Molecular Cell Biomechanics Laboratory, Departments of Bioengineering and Mechanical Engineering, University of California, Berkeley, CA 94720, USA.
Computational Biology of Infection Research, Helmholtz Centre for Infection Research, 38124 Brunswick, Germany.
Bioinformatics. 2023 Feb 3;39(2). doi: 10.1093/bioinformatics/btad081.

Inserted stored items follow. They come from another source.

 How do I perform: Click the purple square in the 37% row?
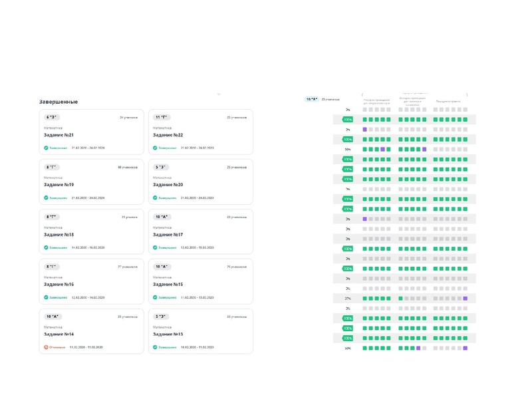[x=466, y=299]
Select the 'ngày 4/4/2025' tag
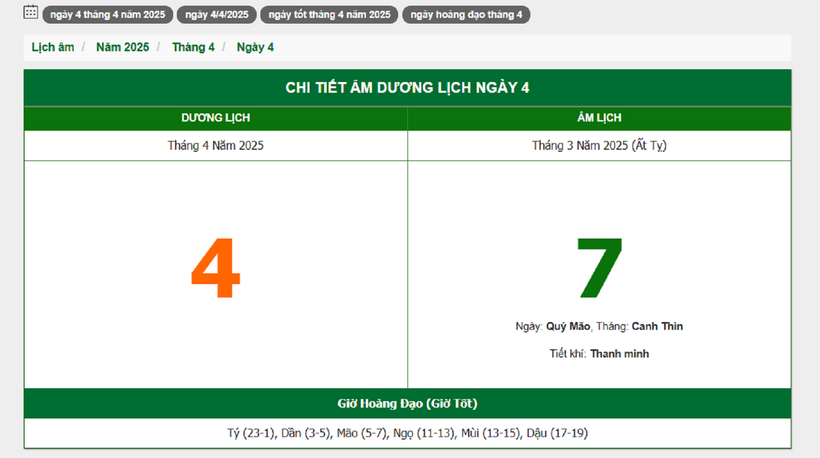Image resolution: width=820 pixels, height=458 pixels. tap(216, 15)
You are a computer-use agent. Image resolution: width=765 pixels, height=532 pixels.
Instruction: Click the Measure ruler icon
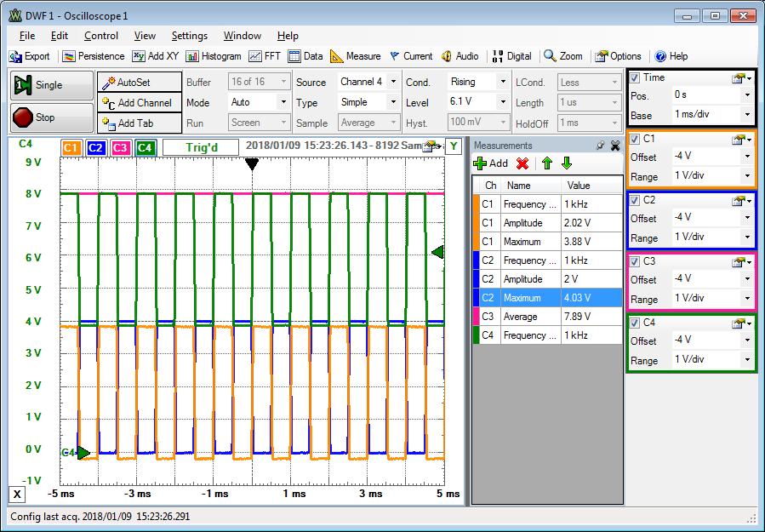(338, 56)
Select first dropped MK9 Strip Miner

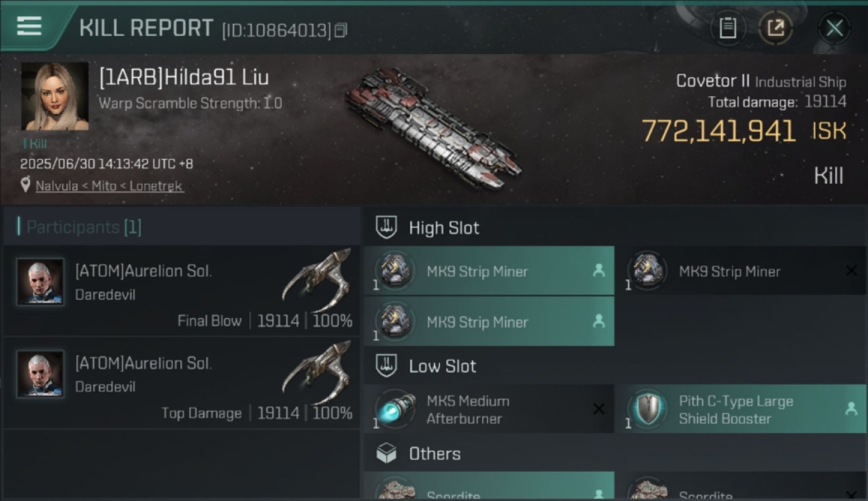(489, 271)
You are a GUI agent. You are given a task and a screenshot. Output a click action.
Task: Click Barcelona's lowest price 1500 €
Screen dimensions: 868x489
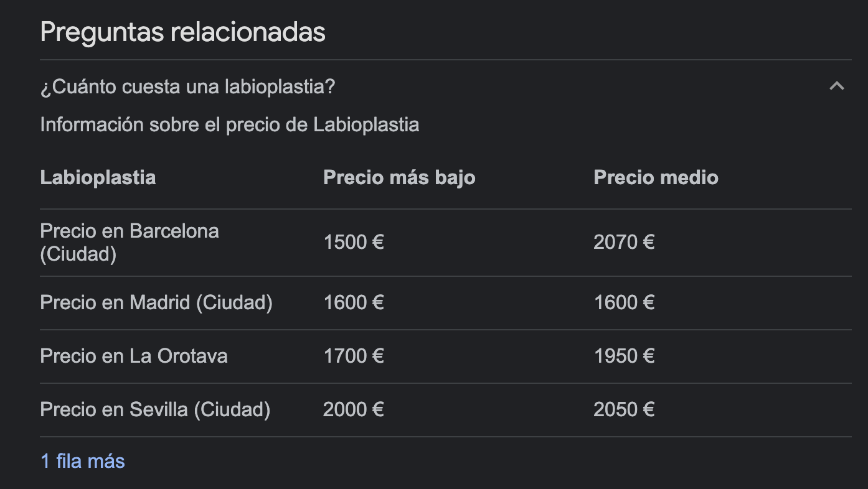pos(354,242)
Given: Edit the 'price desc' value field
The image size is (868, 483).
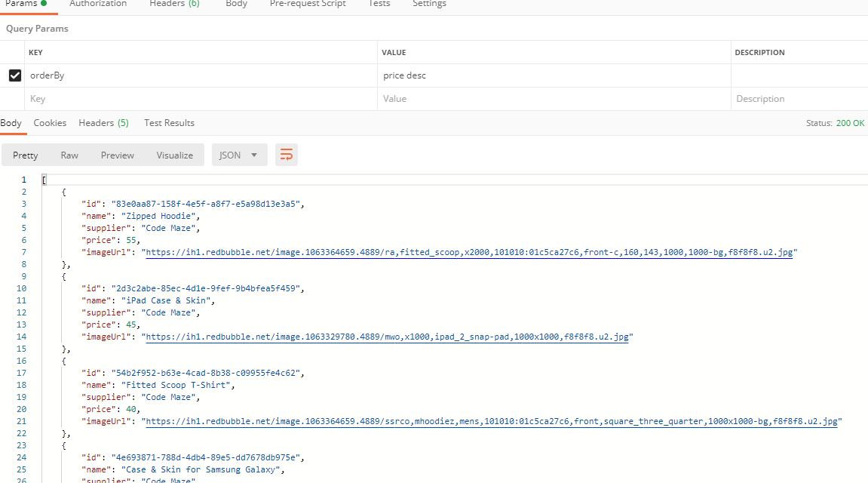Looking at the screenshot, I should pyautogui.click(x=554, y=75).
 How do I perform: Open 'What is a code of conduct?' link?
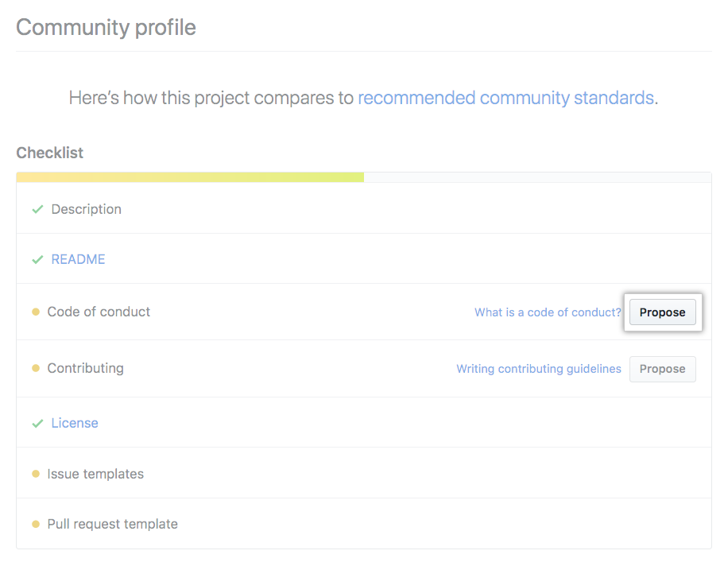(x=548, y=312)
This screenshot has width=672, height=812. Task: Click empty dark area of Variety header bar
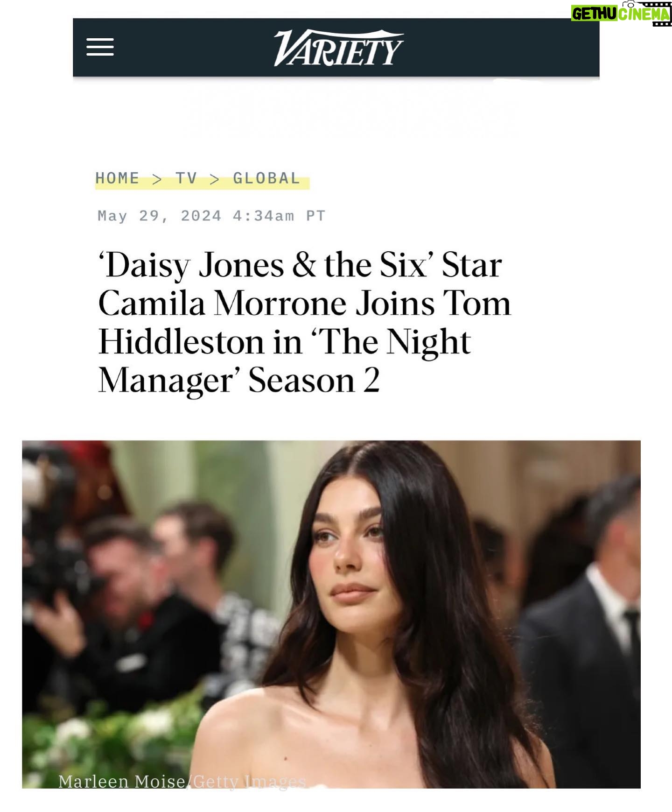pyautogui.click(x=490, y=48)
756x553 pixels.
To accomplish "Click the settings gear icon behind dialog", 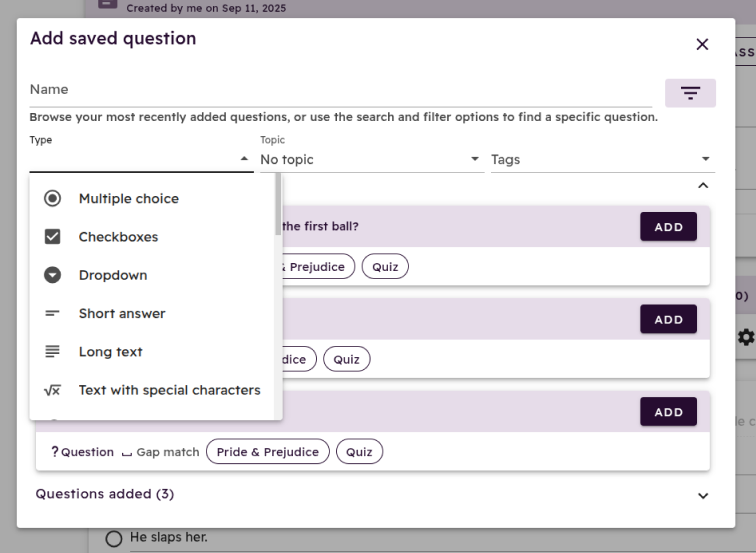I will tap(746, 337).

Gene annotation is the problem of mapping proteins to their functions represented as Gene Ontology (GO) terms, typically inferred based on the primary sequences. Gene annotation is a multi-label multi-class classification problem, which has generated growing interest for its uses in the characterization of millions of proteins with unknown functions. However, there is no standard GO dataset used for benchmarking the newly developed new machine learning models within the bioinformatics community. Thus, the significance of improvements for these models remains unclear.
The Gene Benchmarking database is the first effort to provide an easy-to-use and configurable hub for the learning and evaluation of gene annotation models. It provides easy access to pre-specified datasets and takes the non-trivial steps of preprocessing and filtering all data according to custom presets using a web interface. The GO bench web application can also be used to evaluate and display any trained model on leaderboards for annotation tasks.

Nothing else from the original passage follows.